You can use output buffering to selectively save parts of your output (those you want to cache) and display them to the next user if it hasn't been long enough. This way you're still rendering other parts of the page on-the-fly (e.g., customizable boxes, personal information).
If a proxy cache is out of the question, and you're serving complete HTML files, you'll get the best performance by bypassing PHP altogether. Study how WP Super Cache works.
Uncached pages are copied to a cache folder with similar URL structure as your site. On later requests, mod_rewrite notes the existence of the cached file and serves it instead. other RewriteCond directives are used to make sure commenters/logged in users see live PHP requests, but the majority of visitors will be served by Apache directly.
The best way to go is to use a proxy cache (Squid, Varnish) and serve appropriate Cache-Control/Expires headers, along with ETags : see Mark Nottingham's Caching Tutorial for a full description of how caches work and how you can get the most performance out of a caching proxy.
Also check out memcached, and try to cache your database queries (or better yet, pre-rendered page fragments) in there.
I would recommend Memcached or APC. Both are in-memory caching solutions with dead-simple APIs and lots of libraries.

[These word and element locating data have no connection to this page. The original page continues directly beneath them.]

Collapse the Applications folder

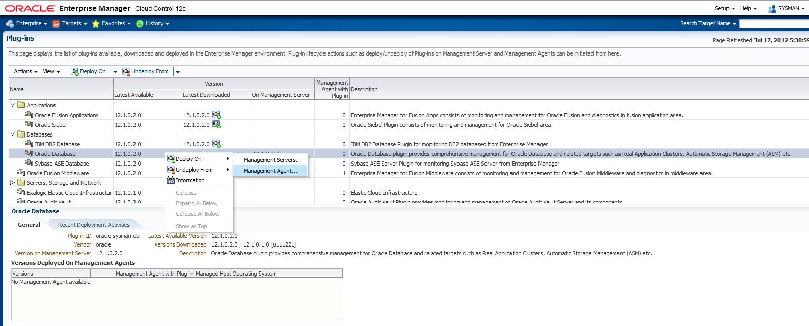tap(13, 105)
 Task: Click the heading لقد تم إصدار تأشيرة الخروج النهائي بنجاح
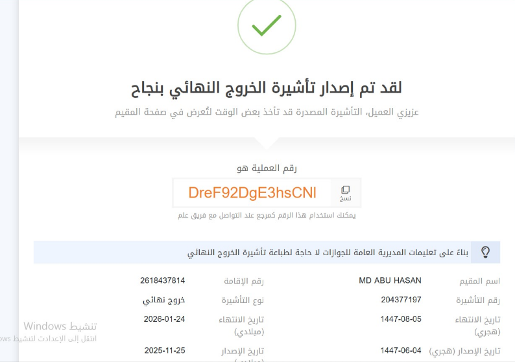[267, 87]
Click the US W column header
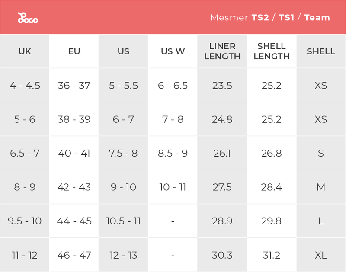 tap(173, 51)
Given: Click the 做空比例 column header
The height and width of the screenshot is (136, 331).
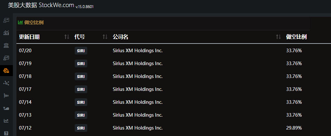Looking at the screenshot, I should click(x=296, y=37).
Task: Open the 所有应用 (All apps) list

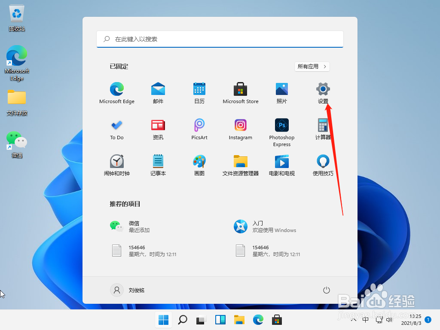Action: click(x=312, y=66)
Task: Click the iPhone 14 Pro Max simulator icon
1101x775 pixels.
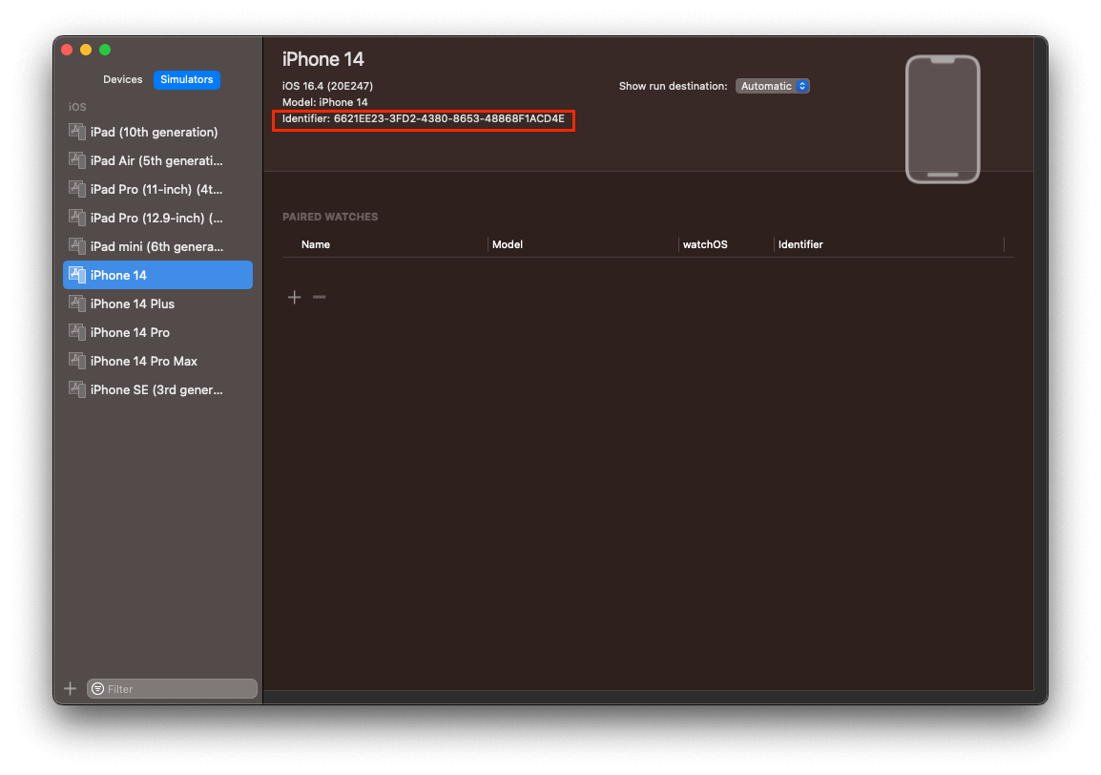Action: tap(77, 361)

The trouble with those 2 is you need to install them on your web server or another server if it's Memcached.
APC
Pros:
Simple
Fast
Speeds up PHP execution also
Cons
Doesn't work for distributed systems, each machine stores its cache locally
Memcached
Pros:
Fast(ish)
Can be installed on a separate server for all web servers to use
Highly tested, developed at LiveJournal
Used by all the big guys (Facebook, Yahoo, Mozilla)
Cons:
Slower than APC
Possible network latency
Slightly more configuration
I wouldn't recommend writing your own, there are plenty out there. You could go with a disk-based cache if you can't install software on your webserver, but there are possible race issues to deal with. One request could be writing to the file while another is reading.

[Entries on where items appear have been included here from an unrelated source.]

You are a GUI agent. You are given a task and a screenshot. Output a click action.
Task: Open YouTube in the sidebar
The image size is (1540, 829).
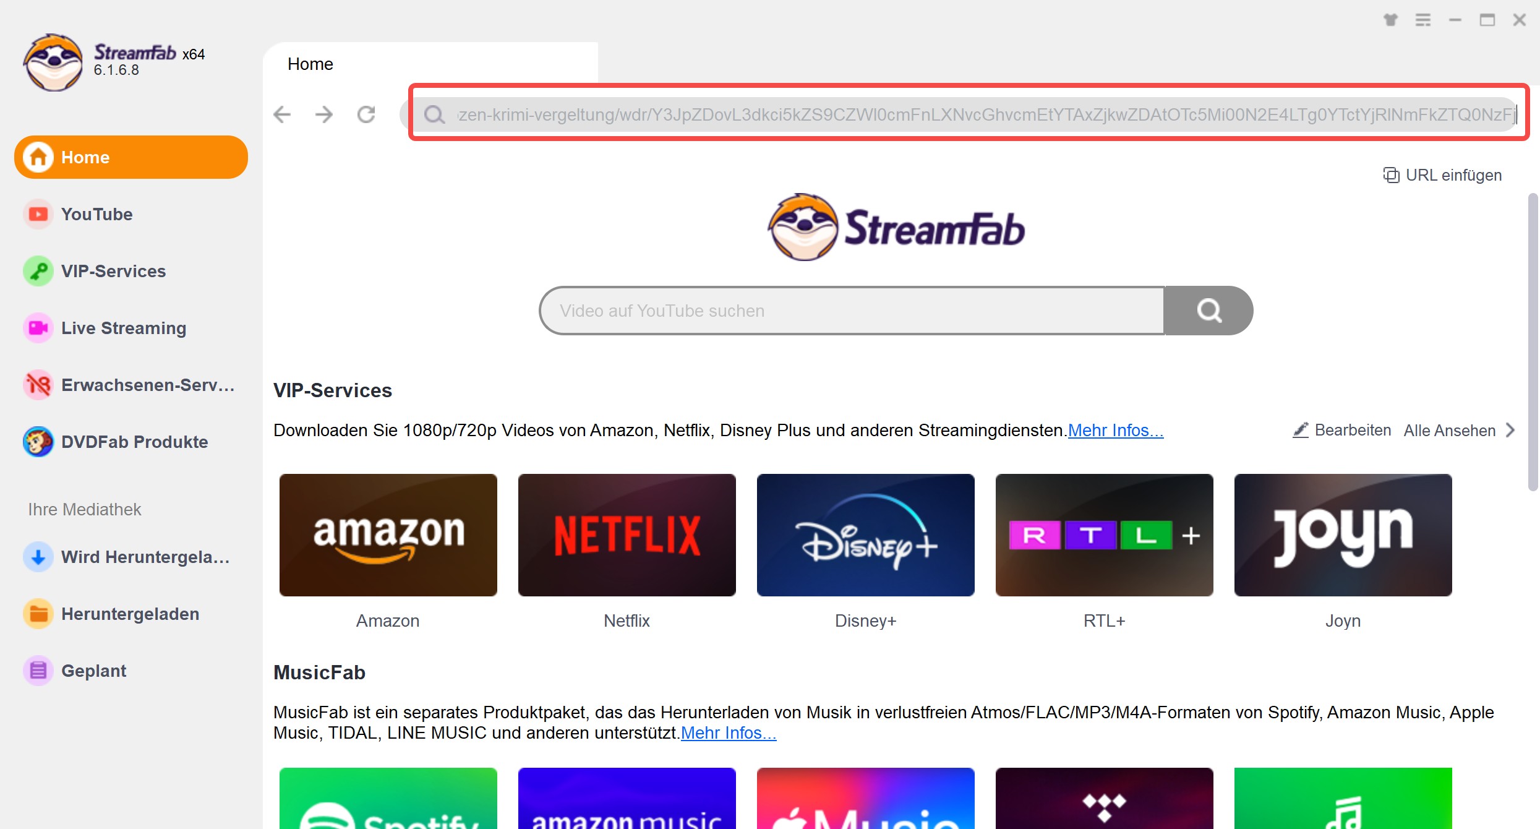point(96,214)
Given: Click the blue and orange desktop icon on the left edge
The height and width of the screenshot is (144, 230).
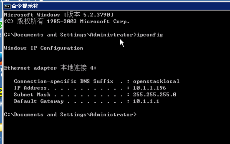Looking at the screenshot, I should 1,59.
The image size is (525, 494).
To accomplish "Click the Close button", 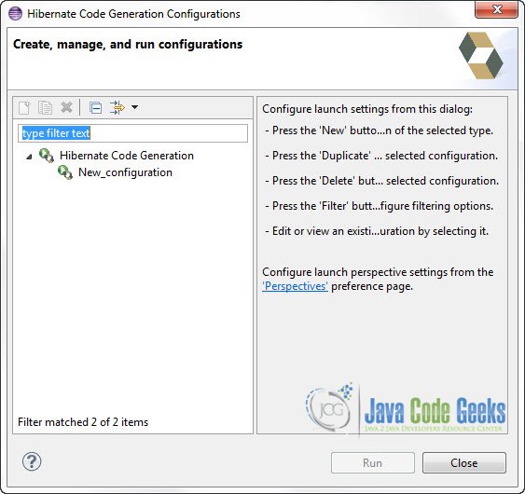I will pos(464,463).
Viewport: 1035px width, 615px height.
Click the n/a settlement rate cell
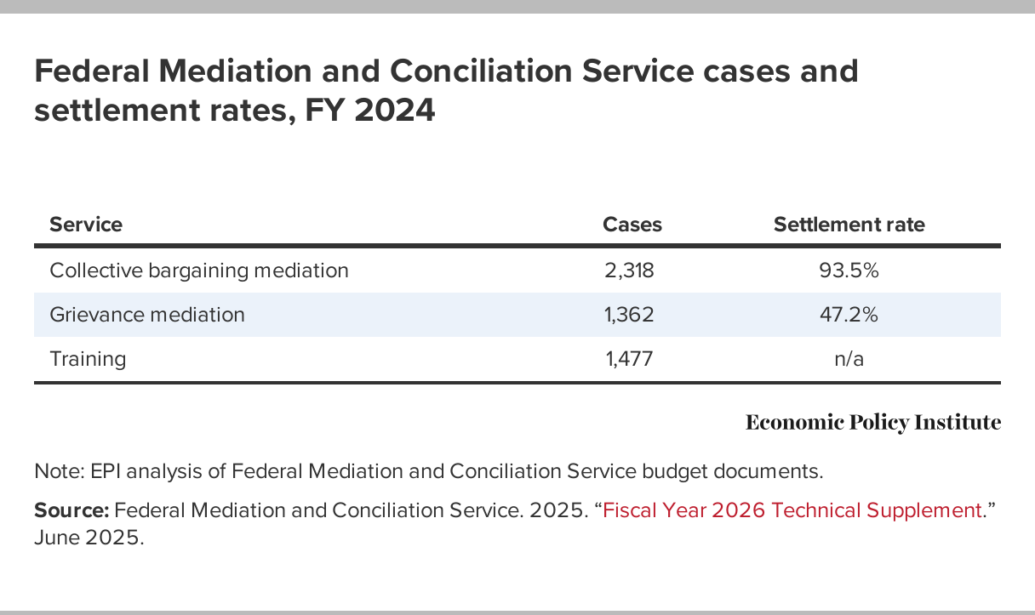click(x=849, y=359)
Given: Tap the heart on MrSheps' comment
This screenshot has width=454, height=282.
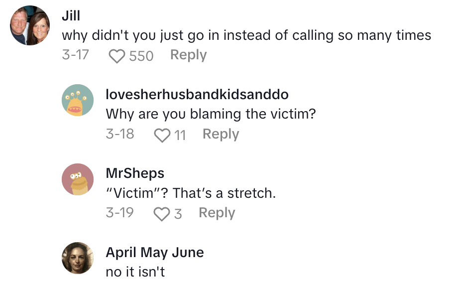Looking at the screenshot, I should click(162, 214).
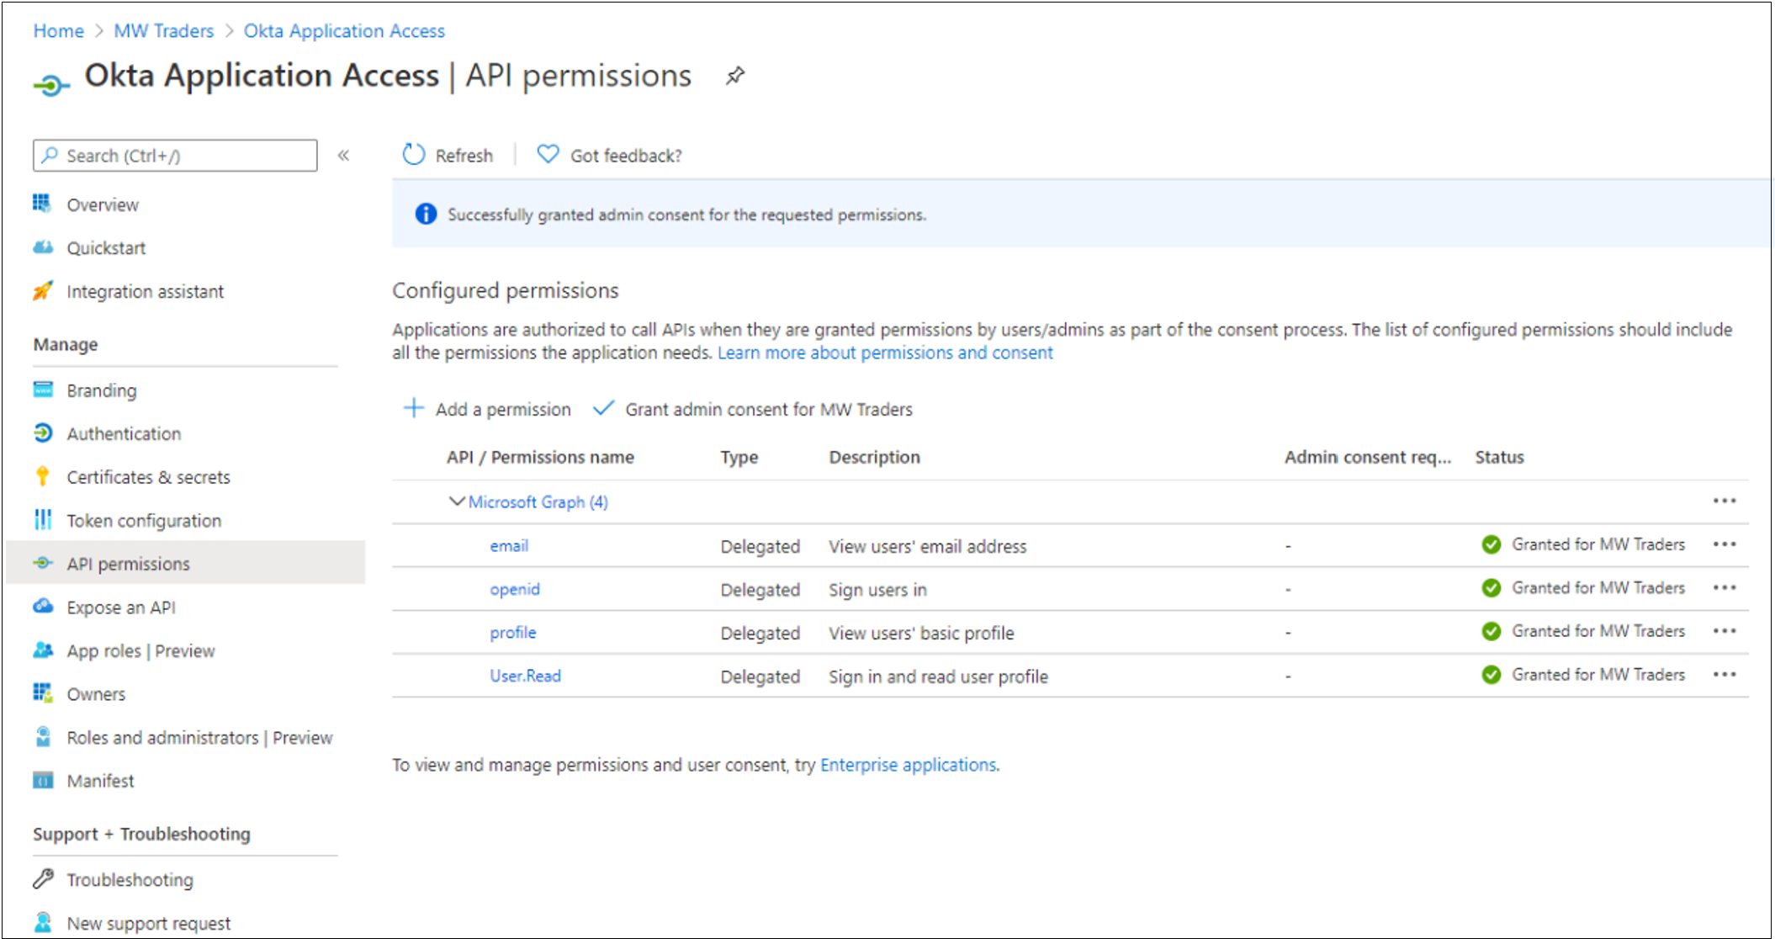Click the App roles | Preview icon

[45, 650]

You actually could cache search queries, even for a few seconds to a minute. Unless your db is being updated more than a few times a second, some delay would be ok.
The PHP Smarty template engine (http://www.smarty.net) includes a fairly advanced caching system.
You can find details in the caching section of the Smarty manual: http://www.smarty.net/manual/en/caching.php
You seems to be looking for a PHP cache framework.
I recommend you the template system TinyButStrong that comes with a very good CacheSystem plugin.
It's simple, light, customizable (you can cache whatever part of the html file you want), very powerful ^^
Simple caching of pages, or parts of pages - the Pear::CacheLite class. I also use APC and memcache for different things, but the other answers I've seen so far are more for more complete, and complex systems. If you just need to save some effort rebuilding a part of a page - Cache_lite with a file-backed store is entirely sufficient, and very simple to implement.
Project Gazelle (an open source torrent site) provides a step by step guide on setting up Memcached on the site which you can easily use on any other website you might want to set up which will handle a lot of traffic.
Grab down the source and read the documentation.